1) Not rocking the boat
The Fed is now “patient” on interest rates, but we are not sure if they still intend to raise rates this year. Powell may stick to the script and refuse to commit. This may be perceived as leaving the door open to raising rates later this year.
This will not be news, as the FOMC Meetin Minutes implied this. Nevertheless, it may push the US Dollar higher across the board with currencies reacting according to their vulnerabilities or their strengths.

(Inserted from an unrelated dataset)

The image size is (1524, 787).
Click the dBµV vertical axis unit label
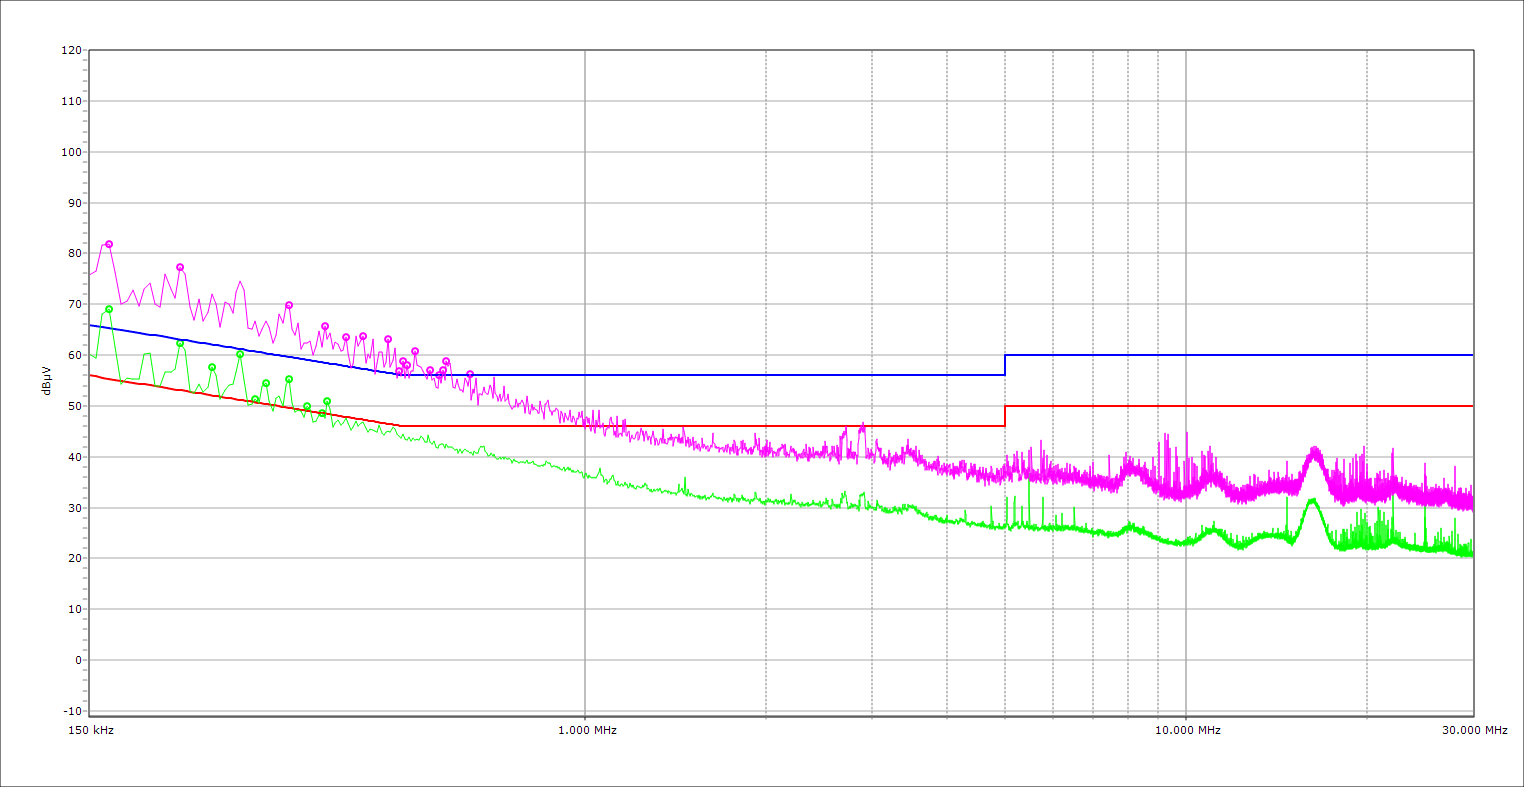47,380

EUR/USD may react to the downside amid growing concerns about growth in the old continent. GBP/USD may ignore Powell as the focus is on Brexit. USD/JPY may move gradually higher. Commodity currencies may slide more than the yen, but probably nothing earth shattering
2) Optimism on trade
Powell may express optimism as the US and China near a deal, and Brexit may be postponed. In this scenario, he maintains the upbeat tone without any hawkish talk about rate hikes, not more than in the first scenario, where the door remains slightly open to a rate hike, but not in the near future.
This is a “risk on” and the greenback may fall across the board, with more significant plunges against commodity currencies, which enjoy an upbeat mood. The pound may also receive “more fuel to the fire.” The euro could also advance, and only the yen may suffer from the absence of demand for the ultimate safe haven.
3) Doom and gloom
Powell may react to the recent depressing data from retail sales and durable goods orders and paint a gloomy picture. While markets may find some comfort in the lower prospects of a rate hike, fears of a global recession may rise.
In this “risk off” scenario, the USD may be in high demand on safe haven flows, rising against all currencies apart from the yen. Commodity currencies are set to suffer more than the pound and the euro.